### [Tarefa proposta 1]
Transcreva sem alterações as linhas da listagem abaixo, começando pela linha que contém "Image resolution: width=734" e seguindo até ao final da listagem, com ambos os extremos incluídos. Deixe as imagens fora da resposta.

### [Texto de origem]
Imagem Capa (det.) | D.R.

Leitura: "Redescobrir a árvore da vida - Um economista lê o livro do Génesis"

É ao escritor italiano Antonio Tabucchi (1943-2012), que aprendeu português por causa da sua paixão por Fernando Pessoa, que Luigino Bruni dedica a primeira tradução do seu livro "Redescobrir a árvore da vida - Um economista lê o livro do Génesis", recentemente lançada em Portugal, de que apresentamos o primeiro capítulo.

«Não creio ter tido, na minha vida adulta, momentos espiritualmente mais intensos do que quando encontrei Noé, Agar, José. Foram encontros decisivos, que me transformaram para sempre, como escritor de livros e como alguém que busca a verdade e a beleza», escreve o autor na introdução à edição portuguesa.

### [Tarefa proposta 2]
Prossiga o texto sobre o livro de Luigino Bruni dedicado ao Génesis, a partir do ponto em que termina.

### [Registos do conjunto]
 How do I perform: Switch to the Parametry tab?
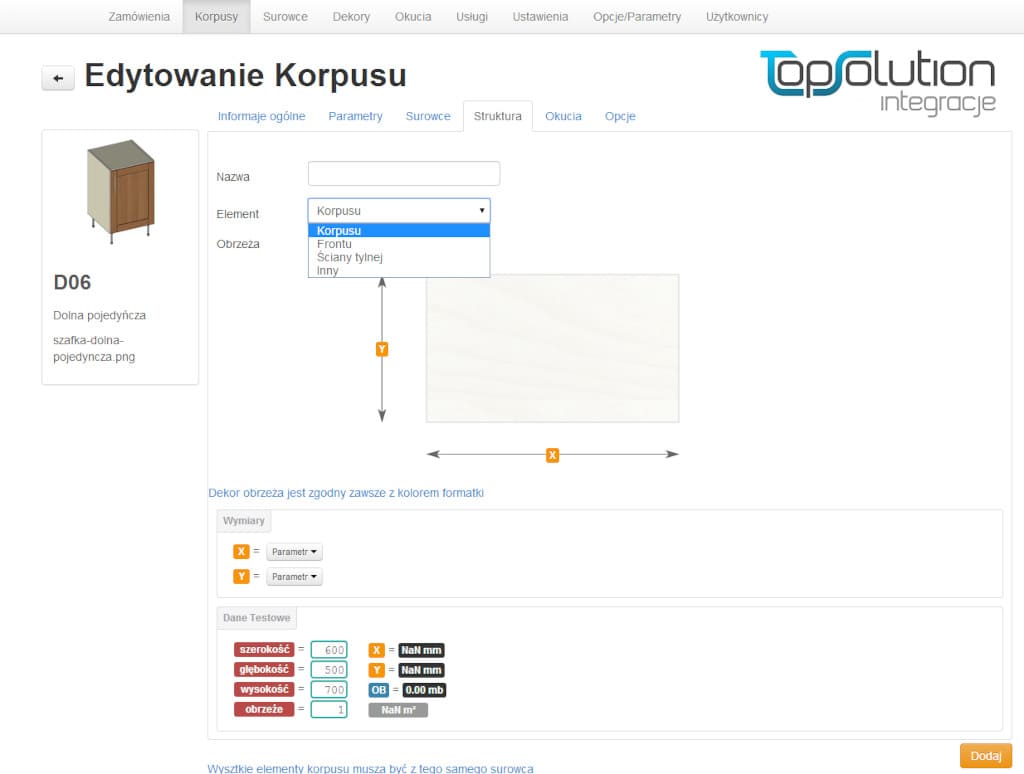click(355, 116)
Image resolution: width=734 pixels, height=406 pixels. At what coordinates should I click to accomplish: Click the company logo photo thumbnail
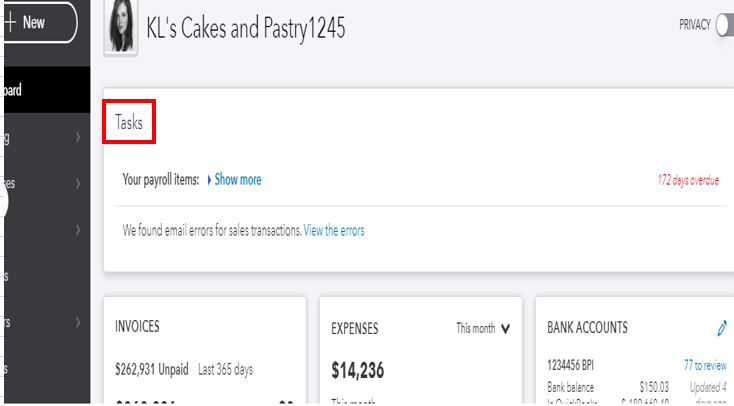point(121,28)
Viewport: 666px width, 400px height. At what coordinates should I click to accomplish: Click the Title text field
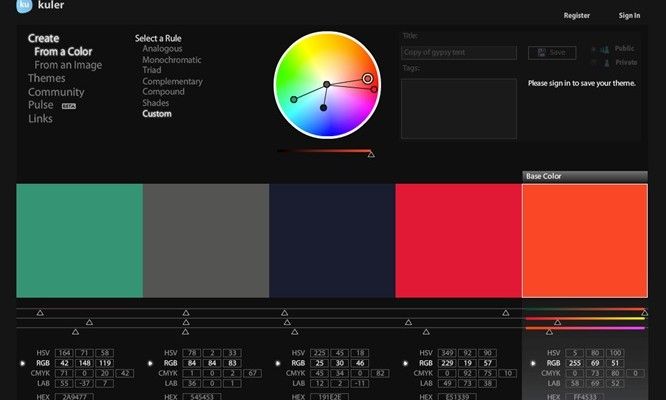click(459, 52)
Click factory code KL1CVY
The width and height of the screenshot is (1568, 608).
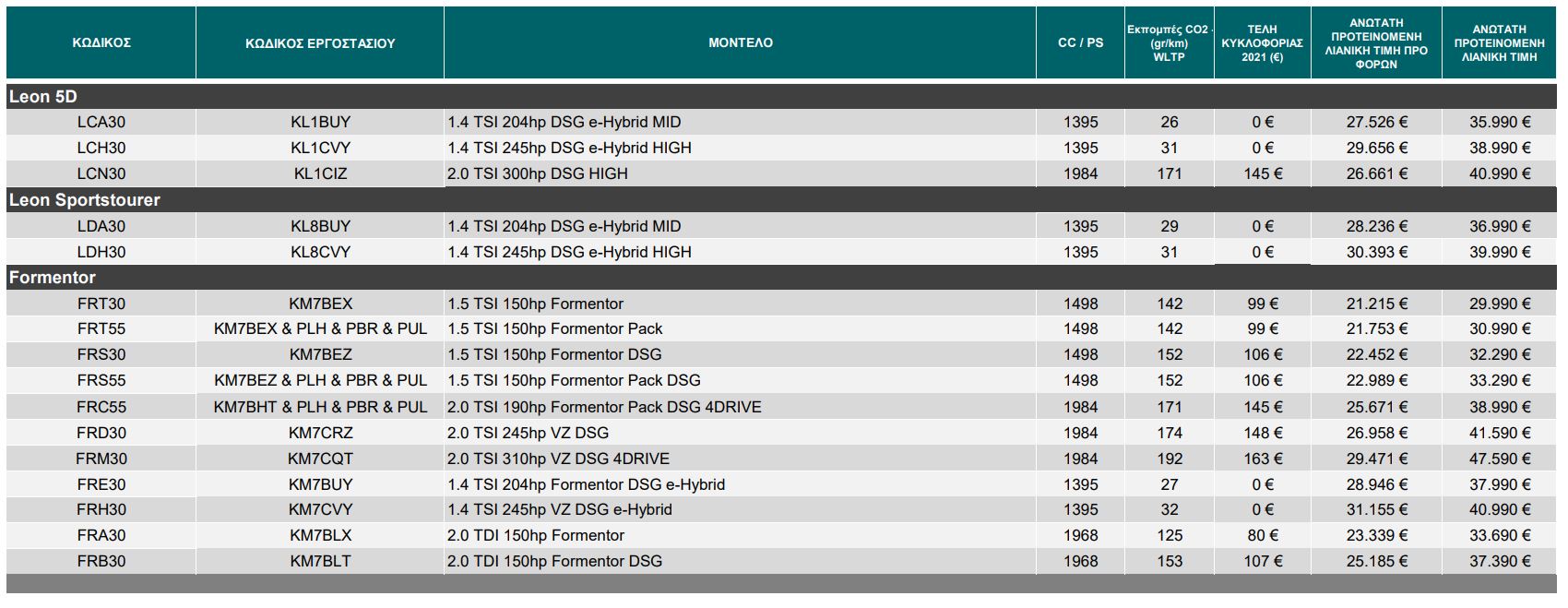[320, 148]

### [Resposta escrita 1]
Image resolution: width=734 pixels, height=406 pixels. At what coordinates should I click to accomplish: Click the company logo photo thumbnail
point(121,28)
Viewport: 666px width, 400px height. At what coordinates should I click to accomplish: Click the Title text field
click(459, 52)
Click factory code KL1CVY
The width and height of the screenshot is (1568, 608).
[320, 148]

### [Resposta escrita 2]
Nascido em 1966, Luigino Bruni, presença regular na página do Secretariado Nacional da Pastoral da Cultura, começou, como ele próprio descreve, «um comentário exigente, corajoso» de «alguns grandes livros da Bíblia – até agora Génesis, Êxodo, Job, Qohélet» no diário "Avvenire", pertencente à Igreja católica em Itália, país onde nasceu.

«Comentando Adão, Caim, Jacob, Tamar, José, encontrei a Bíblia, aprendi a conhecê-la e fui-me instruindo, dia após dia, na difícil tarefa de fazer as antigas histórias falar no nosso tempo, nas nossas casas, nas famílias, nas empresas. Uma tarefa muito difícil, que muitas vezes não se aprende e faz com que nos deparemos com usos inexatos e impróprios dos textos bíblicos, que utilizam e instrumentalizam a Escritura para se servir dela para as próprias mensagens, em vez de a servir», declara.

A Bíblia, prossegue o professor universitário de Economia Política, «é um grande código simbólico»: «Contando-nos histórias, ensinou-nos a falar, a sonhar. As suas palavras maiores deram-nos palavras para sonhar, pensar e narrar os nossos contos. Quão pobres seriam a nossa arte, a nossa poesia e a nossa literatura sem a Bíblia?».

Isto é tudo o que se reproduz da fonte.